--- TUGAS 1 ---
Jawablah pertanyaan berikut berdasarkan teks tentang al-Quran dan ilmu pengetahuan.
(a) Menurut syaikh Tanthawi al-Jauhari, berapa jumlah ayat al-Quran yang terkait dengan alam raya?
(b) Apa judul buku karya Kyai Agus Purwanto?
(c) Siapa periwayat hadits "Tuntutlah ilmu meskipun sampai ke negeri Cina"?
--- TUGAS 2 ---
Lanjutkan teks tentang al-Quran dan ilmu pengetahuan, dimulai setelah kalimat terakhirnya.

--- KUTIPAN TEKS ---
####
Jika kita membaca kitab suci al-Quran dan sunnah nabi, bertebaran perintah bagi umat Islam untuk menuntut ilmu pengetahuan. Tentu saja pengetahuan secara luas, menyangkut alam fisik dan metafisik, sesuatu yang rasional dan tidak rasional, sesuatu yang bisa diindera dan tidak bisa diindera. Bahkan menurut syaikh Tanthawi al-Jauhari, bahwa dalam al-Quran terdapat lebih dari 800 ayat al-Quran yang terkait dengan alam raya. Sementara ayat al-Quran yang berbicara tentang fikih, tidak lebih dari 100 ayat saja. Ini membuktikan bahwa al-Quran sama sekali tidak bertentangan dengan sains.
Jika kita membaca kitab tafsir mafatihul ghaib karya Imam Razi, kita akan menemukan tafsir ayat al-Quran terkait dengan alam raya dan juga sains. Saat ini, muncul banyak ilmuan muslim yang juga mengkaji sains moder dengan merujuk pada kitab suci. Tengok saja misalnya Tantawi al-Jauhari, Harun an-Najjar, dan lain-lain. Di Indonesia sendiri, kita mengenal Kyai Agus Purwanto yang telah menelurkan buku Ayat-ayat Semesta yang mengupas ayat al-Quran dari kacamata sains. Kenyataannya, para ilmuan tidak menemukan benturan antara ilmu dan wahyu.
Hal ini dibuktikan dengan banyaknya ayat al-Qur’an maupun al-hadits yang menyeru manusia agar selalu mencari ilmu pengetahuan. Firman Allah, “Katakanlah, adakah sama orang-orang yang mengetahui dengan orang-orang yang tidak mengetahui”? (QS:Azzumar:9). “Katakanlah, “sesungguhnya Tuhanku mewahyukan kebenaran. Dia Maha Mengetahuisegala yang ghaib. (QS:Saba:48).
Rasulullah saw pernah bersabda, “Menuntut ilmu wajib hukumnya bagi setiap orang muslim”. Dalam hadits lain, Rasulullah bersabda, “Barang siapa berjalan untuk mencari ilmu pengetahuan, maka Allah akan memudahkan baginya jalan menuju syurga. (HR: Muslim). Rasulullah juga memerintahkan umatnya agar selalu menuntut ilmu dimanapun ia berada dan betapapun jarak yang harus ia tempuh. Sabda Rasul saw, “Tuntutlah ilmu meskipun sampai ke negeri Cina” (HR: Baihaqi).
Dalam kitab-kitab hadits, banyak kita dapati sabda rasulullah saw yang berkaitan erat dengan perintah agama agar manusia selalu menuntut ilmu pengetahuan. Bahkan, kitab-kitab hadits sering memberikan tempat khusus mengenai bab ilmu.
Perhatikan beberapa ayat berikut ini:
Artinya: “Dan Dia menundukkan pula apa yang Dia ciptakan untuk kamu di bumi ini dengan berlain-lain macamnya. Sesungguhnya pada yang demikian itu benar-benar terdapat tanda kekuasaan Allah bagi kaum yang mengambil pelajaran” (QS An nahl: 13).
Firman Allah “Bawalah kepada-Ku kitab sebelum al Qur’an ini atau peninggalan dari pengetahuan orang-orang dahulu, jika kamu adalah orang-orang yang benar (QS: al Ahqaf: 4).
####
--- DATA YANG DISEDIAKAN ---
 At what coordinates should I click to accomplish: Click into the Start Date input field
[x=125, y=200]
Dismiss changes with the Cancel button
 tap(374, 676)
####
--- HASIL TUGAS 1 ---
(a) Lebih dari 800 ayat.
(b) Ayat-ayat Semesta.
(c) Baihaqi.

--- HASIL TUGAS 2 ---
Sabda Rasulullah saw, “Berfikirlah pada ciptaanku, dan jangan kau berfikir tentang dzat-Ku”. Ibnu Rusyd permah berkata, “Jika syari’ah ini benar adanya dan ia menyeru agar selalu berpikir untuk mencapai kepada pengetahuan kebenaran, maka kita sebagai orang Islam sama-sama sudah mengetahui bahwa berpikir secara argumentatif tidak akan bertentangan dengan apa yang terdapat dalam syarî’ah, karena kebenaran tidak akan bertentangan dengan kebenaran, namun akan selalu sesuai dan menjadi saksi kebenaran” .
Ibnu Taimiyah dalam kitab Arrisalah al-Arsyiyyah mengatakan sebagai berikut, “Semua yang disampaikan oleh nabi Muhammad saw adalah benar. Satu sama lain saling menguatkan. Ia selaras dengan fitrah manusia, akal yang jernih dan tujuan yang benar. Syariah yang datang dari Rasulullah saw tidak akan bertentangan dengan akal yang jernih, tujuan yang benar, dan fitrah yang lurus. Hanya mereka yang salah paham terhadap nas, atau salah memahami dalil, atau melihat sesuatu dianggap sebagai sesuatu yang terkait dengan logika padahal tidak, atau mengira itu bagian dari kasyaf padahal bukan, sehingga dia mengira ada kontradiksi antara akal dengan naql. Jadi apa yang dibawa oleh Nabi, dia dustakan. Atau dia mengira suatu nas menunjukkan atas sesuatu makna, padahal ia bukan dari makna tadi.
Dalam kitab Miftahu Darissa’adah, Ibnu Taimiyah juga mengatakan sebagai berikut, “Para rasul datang untuk berdialog dengan akal. Oleh karena itu, ketika seorang arab badui ditanya, bagaimana dia mengenal Allah? Allah tidak akan memerintahkan sesuatu, sementara akal melarang sesuatu yang lain, atau Allah melarang sesuatu, sementara akal memerintahkan sesuatu yang lain.
Senada dengan pernyataan di atas, disampaikan oleh Imam Ghazali dalam kitab al-Iqtishad fil I’tiqad. Menurut Ghazali bahwa kalangan hasyawiyah sangat jumud dalam memahami nas dan hanya melihat pada makna zhahir nas saja. Sementara itu, kalangan muktazilah dan para filsuf melihat nas secara berlebihan sehingga melakukan berbagai macam takwil yang tidak semestinya.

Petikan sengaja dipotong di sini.